I noticed that QuNex provides the dwi_legacy_gpu command for legacy data using the FSL processing schemes in addition to hcp_diffusion, which is really helpful!
However, I still have some doubts.
When building mapping.txt ahead of time, it seems that the naming of dmri sequences is usually SequenceName_for_DiffusionSequenceDirection_AnteriorPosterior_90directions => DWI. dir90_AP, I notice that the documentation gives the number of directions as being greater than 90, I’m not sure if the number of directions in the naming is just a name or if it has a practical use in subsequent processing? For example, if my legacy data has an actual direction number of 64, should I name it DWI:dir90_AP or DWI:dir64_AP?
if I have done the initial processing of the dmri data using the dwi_legacy_gpu command, I would like to end up with a structural connectivity matrix based on the specified Atals (e.g. HCP-MMP). Can I execute the commands sequentially in the following order to finalize the structural connectivity matrix?

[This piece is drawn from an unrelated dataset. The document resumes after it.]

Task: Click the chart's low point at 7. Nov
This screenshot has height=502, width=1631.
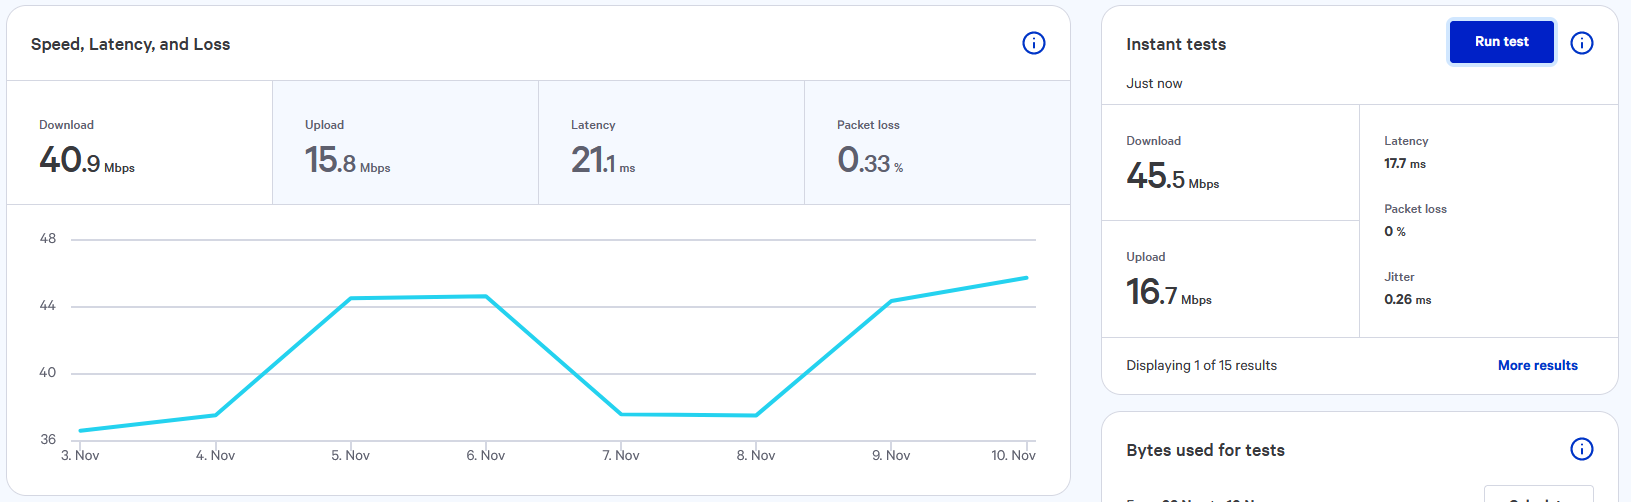Action: click(621, 414)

Bayesian multifiber modeling using dwi_bedpostx_gpu to estimate the directional distribution and uncertainty of up to 3 fibers per voxel.
Using dwi_pre_tractography to construct a dense trajectory space.

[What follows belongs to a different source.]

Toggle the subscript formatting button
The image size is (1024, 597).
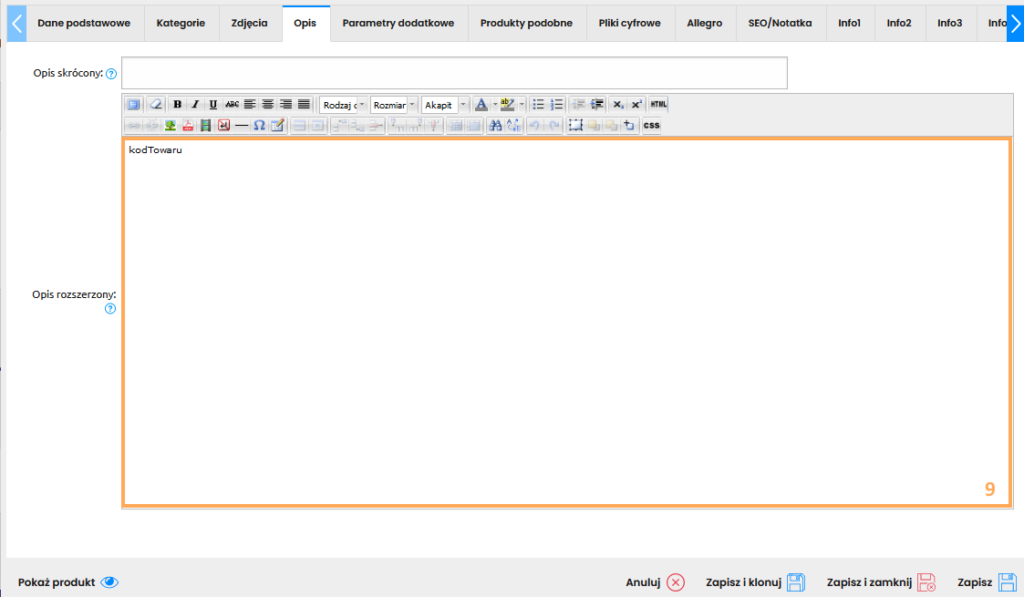tap(618, 104)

Whole-brain probability tracking with dwi_probtrackx_dense_gpu.
Use the dwi_parcellate command to extract the connectivity matrix based on HCP_MMP1.0_Glasser.32k_fs_LR.dlabel.nii.
The dir part of the naming is more for your own use and clarity and a somewhat standard naming convention. The number of directions is not extracted from this string for processing. A more appropriate name is thus DWI:dir64_AP, but even if you used a “wrong” name (DWI:dir90_AP) you would be able to process it through QuNex and the results would be the same.

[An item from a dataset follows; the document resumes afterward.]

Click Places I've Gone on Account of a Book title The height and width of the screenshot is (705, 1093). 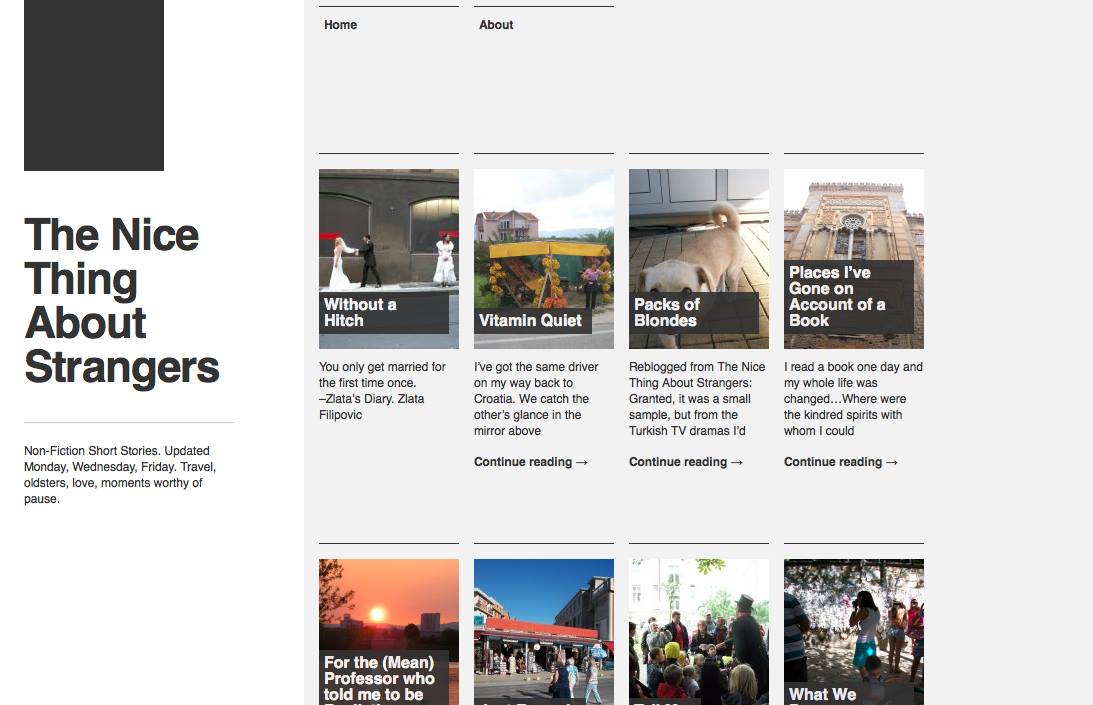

That is correct, the dwi_legacy_gpu command produces outputs that are compliant with DWI processing that follows (bedpostx, dtifit, tractography, NODDI …).
I will follow the commands in the Diffusion Analyses section of the QuNex support materials and execute the commands in order to hopefully get the structural connectivity matrix I’m looking for.
I have a similar question about the processing of dmri data, and I thought I’d check with you about the process for processing dmri legacy data.
I am currently executing the dwi_bedpostx_gpu, dwi_pre_tractography, and dwi_protrackx_dense_gpu commands in sequence after processing with the dwi_legacy_gpu command. Among them, when executing dwi_probtrackx_dense_gpu command, the processing time is 2-10:00:00, I don’t know if there is something wrong with my data or I should set a longer processing time? Or should I add dwi_dtifit, dwi_noddi_gpu commands?
No, looks good. It seems like dwi_probtrackx_dense_gpu is still running as it has the tmp_ prefix. If it crashes/fails then it changes to error_, if all seems OK, it changes to done_.
I also think there’s probably nothing wrong with ‘dwi_probtrackx_dense_gpu’, so I’m planning to re-run it and set it to a longer processing time with a bit more memory. (e.g. 4 days, 80G)
The maximum task duration that our slurm supports seems to be five days, so I may need to split the task into batches.